• **Instructions to follow**
Make a verbatim transcription of the records, without the pictures.

:: Material supplied

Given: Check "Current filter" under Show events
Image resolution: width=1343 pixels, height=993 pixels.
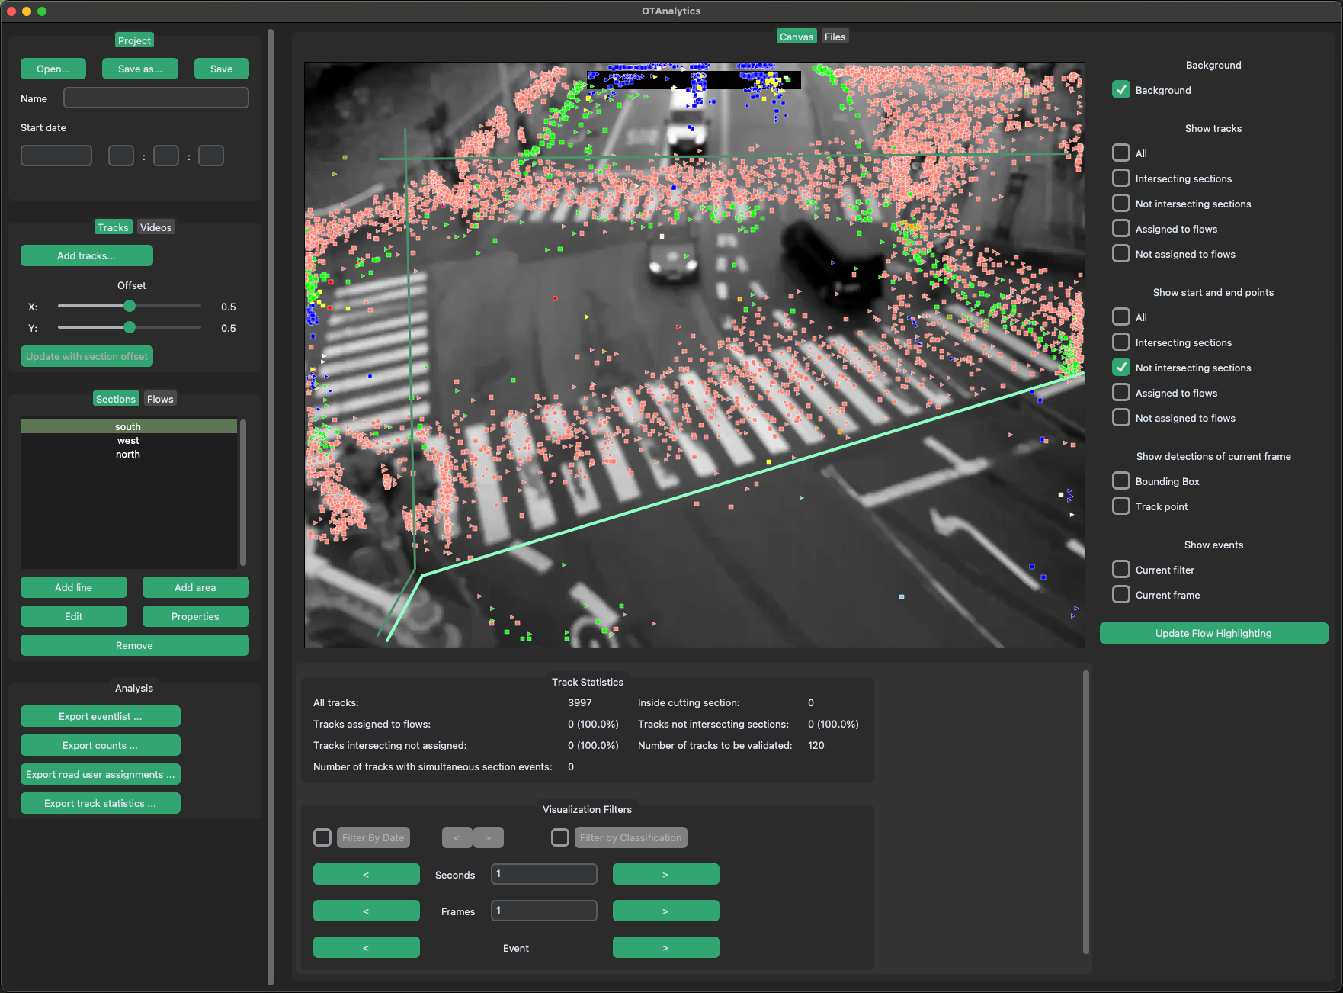Looking at the screenshot, I should coord(1121,569).
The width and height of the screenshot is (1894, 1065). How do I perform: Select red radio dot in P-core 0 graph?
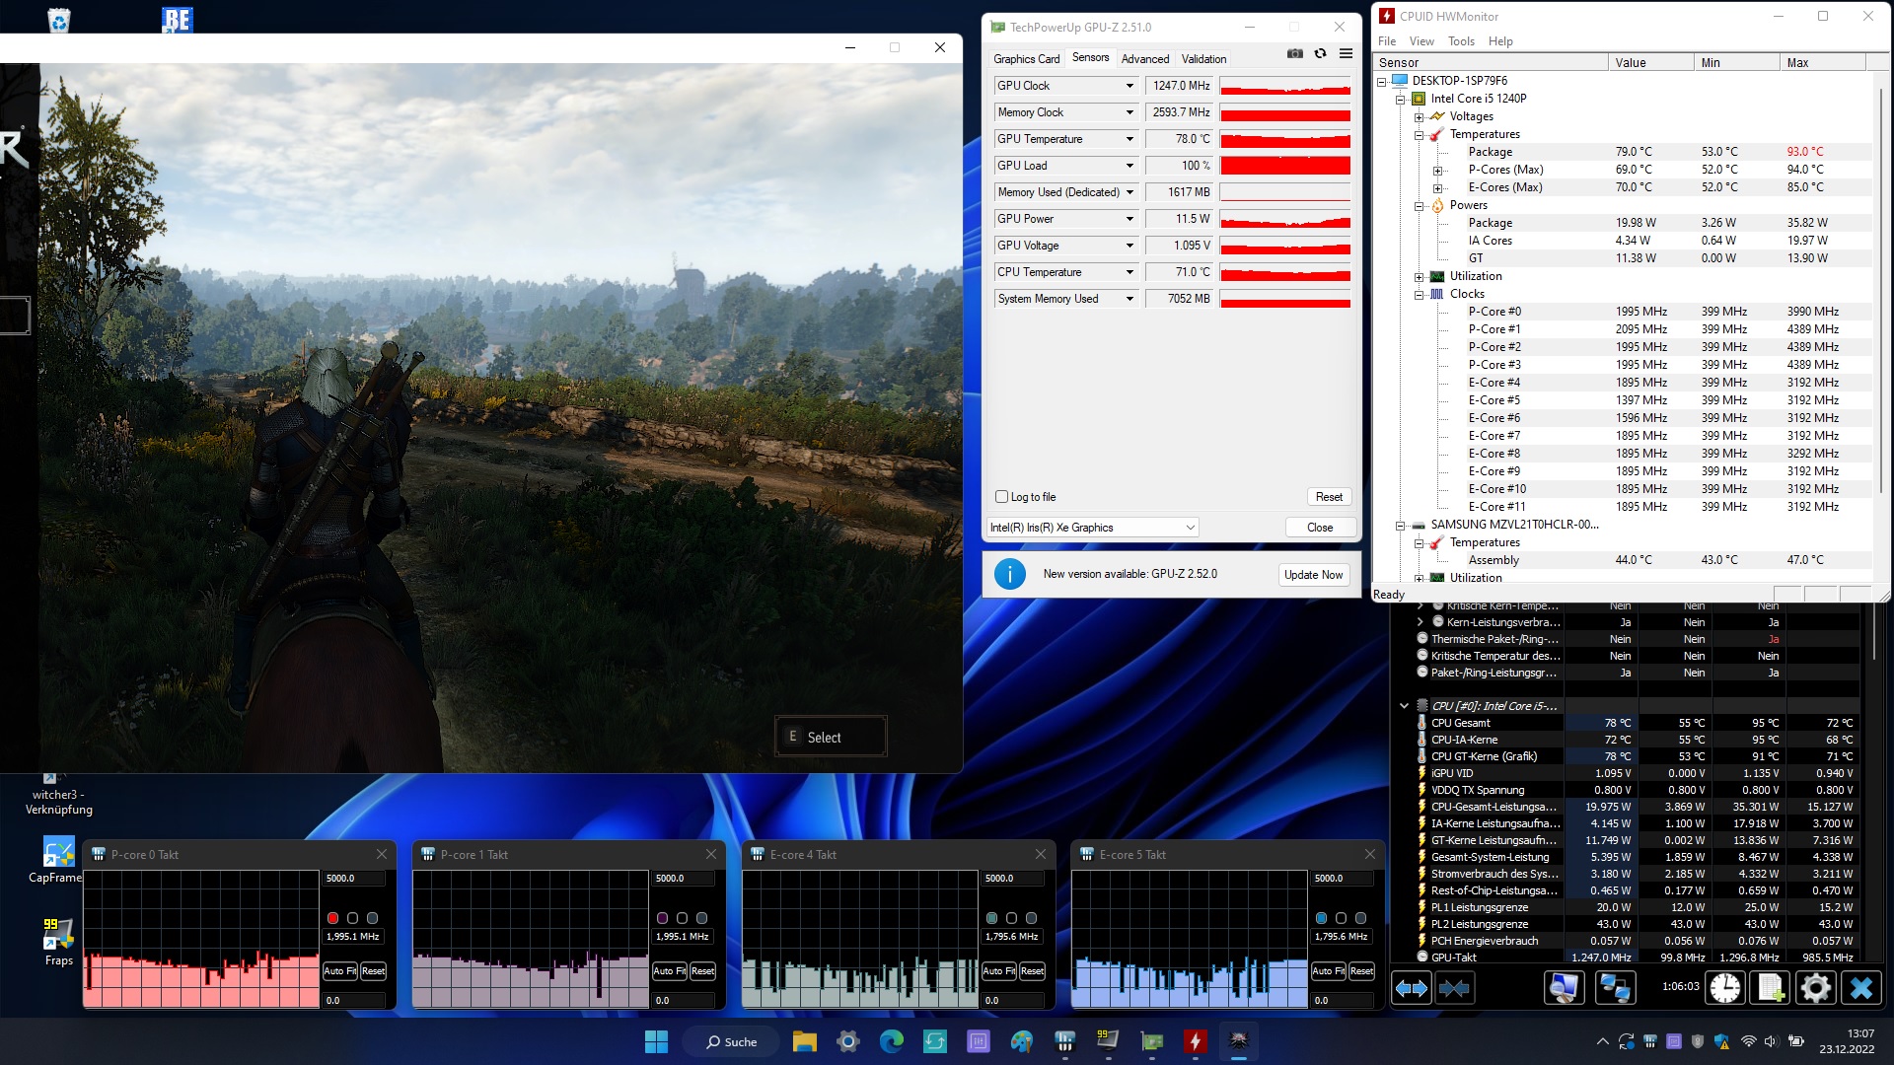pyautogui.click(x=333, y=918)
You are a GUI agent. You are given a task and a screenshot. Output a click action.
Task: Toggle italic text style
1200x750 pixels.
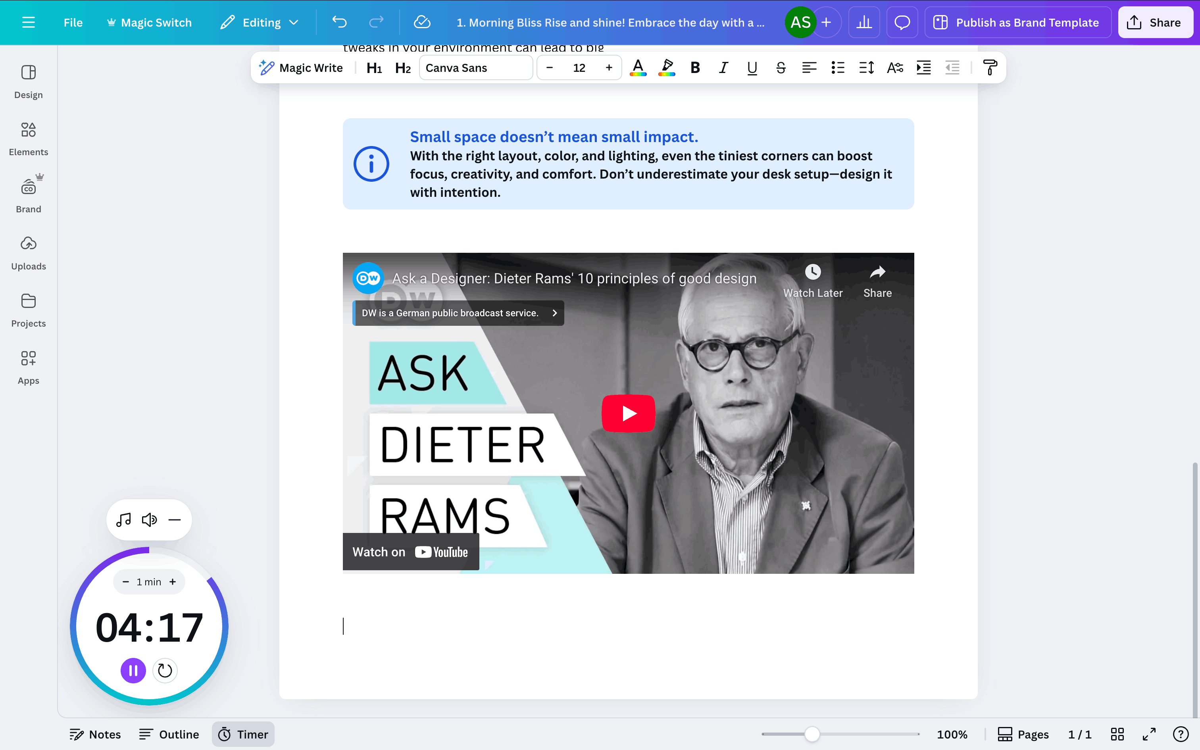(x=723, y=68)
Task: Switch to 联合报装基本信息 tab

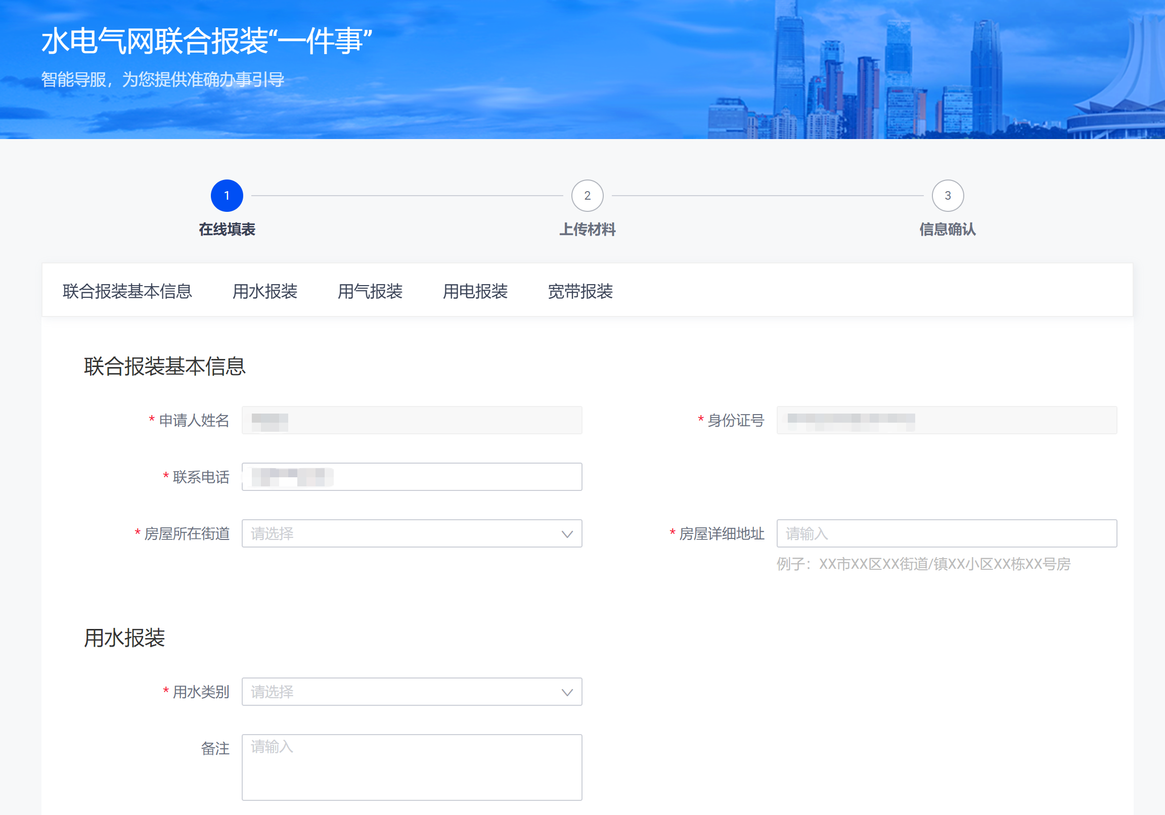Action: [x=127, y=291]
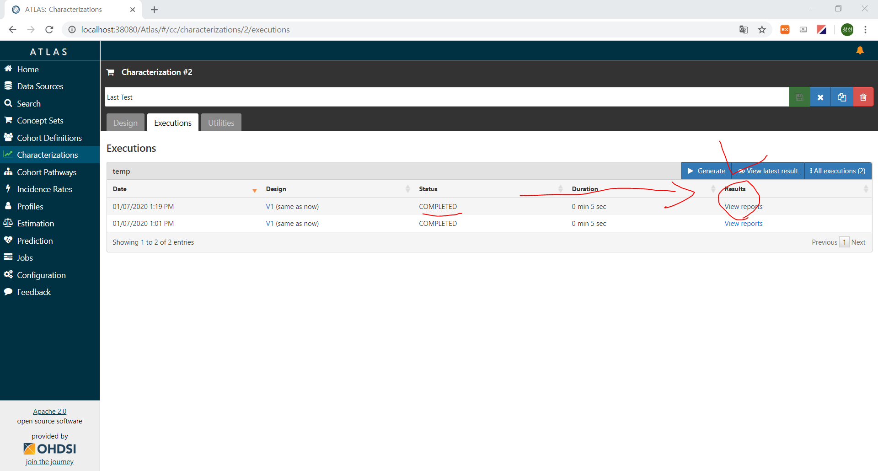The image size is (878, 471).
Task: Go to Cohort Pathways
Action: click(x=46, y=172)
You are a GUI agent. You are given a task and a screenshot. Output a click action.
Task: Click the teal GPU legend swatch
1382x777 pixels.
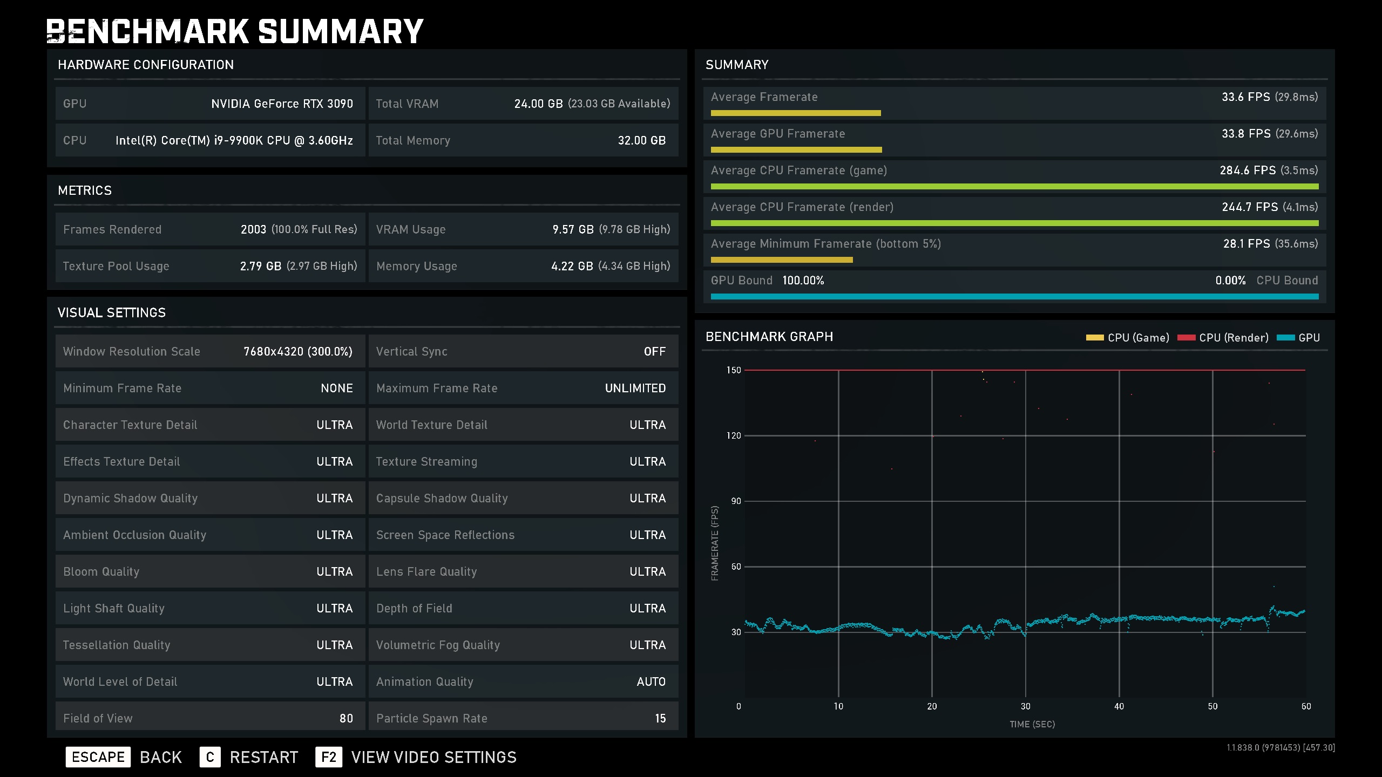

::::

• **The answer**
Given: Check "Current filter" under Show events
Image resolution: width=1343 pixels, height=993 pixels.
Looking at the screenshot, I should coord(1121,569).
The width and height of the screenshot is (1894, 1065). How do I perform: Select red radio dot in P-core 0 graph?
pyautogui.click(x=333, y=918)
You are a GUI agent. You are given a task and a screenshot. Output a click action.
Task: Toggle italic text style
1200x750 pixels.
(x=723, y=68)
Task: Switch to 联合报装基本信息 tab

Action: [x=127, y=291]
The image size is (878, 471).
Task: Go to Cohort Pathways
Action: click(x=46, y=172)
You are a GUI agent. You are given a task and a screenshot. Output a click action.
Task: Click the teal GPU legend swatch
1382x777 pixels.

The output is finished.